Dong-Sun y Hyun-Ae se encontraban en un reencuentro de prácticamente 6 años, un año en el que estuvo presente y 5 años que pasaron separados por miles de kilómetros. Sus miradas no se despegaban, no se habían dicho nada a parte del saludo inicial, simplemente se encontraban allí parados, él chico tomó valor y habló.

  • No sabía que trabajabas con mi madre.
  • También trabajo con tu abuela cada vez que viene.

De inmediato notó que ella seguía siendo la misma, siempre contestando rápido, evitando quedarse callada. Por momentos trataba de usar su habilidad para saber qué decir, se había acostumbrado tanto adivinar el futuro que se le dificultaba actuar normal, la experiencia en evitar los errores no era suficiente para tratar de estar con ella.

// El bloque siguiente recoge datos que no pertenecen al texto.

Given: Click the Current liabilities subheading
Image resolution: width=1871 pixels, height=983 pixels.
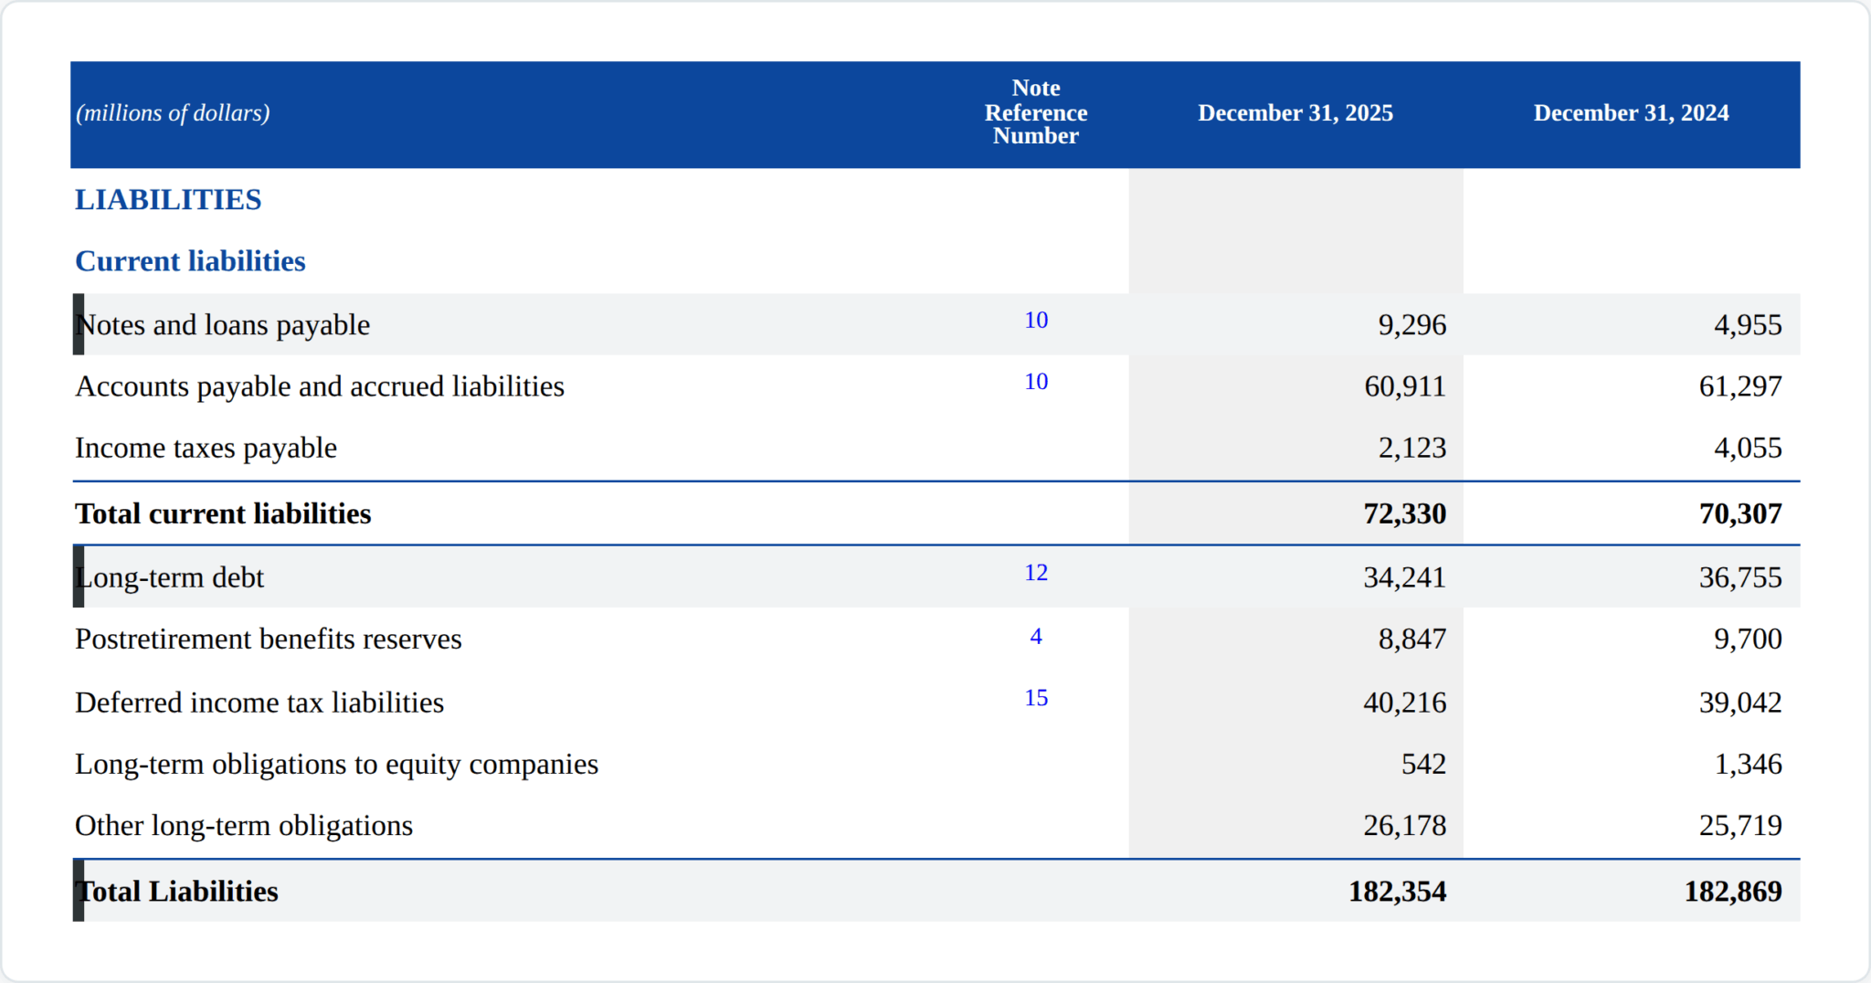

  • Me alegra que estés aquí –dijo Dong-Sun-
  • ¿En serio te alegra?

La mente de Dong-Sun se quedó en blanco, maldicionó su habilidad que ahora no le funcionaba, pensó por un momento –será acaso que el volver me hizo perder la habilidad- miró hacia la pared con expresión confusa -¿y si al encontrar el amor de mi vida significaba perder la habilidad?- se tomó la barbilla mientras pensaba –eso quiere decir que aquella chica con la que tropecé es el amor de mi vida- continuó con su discusión mental.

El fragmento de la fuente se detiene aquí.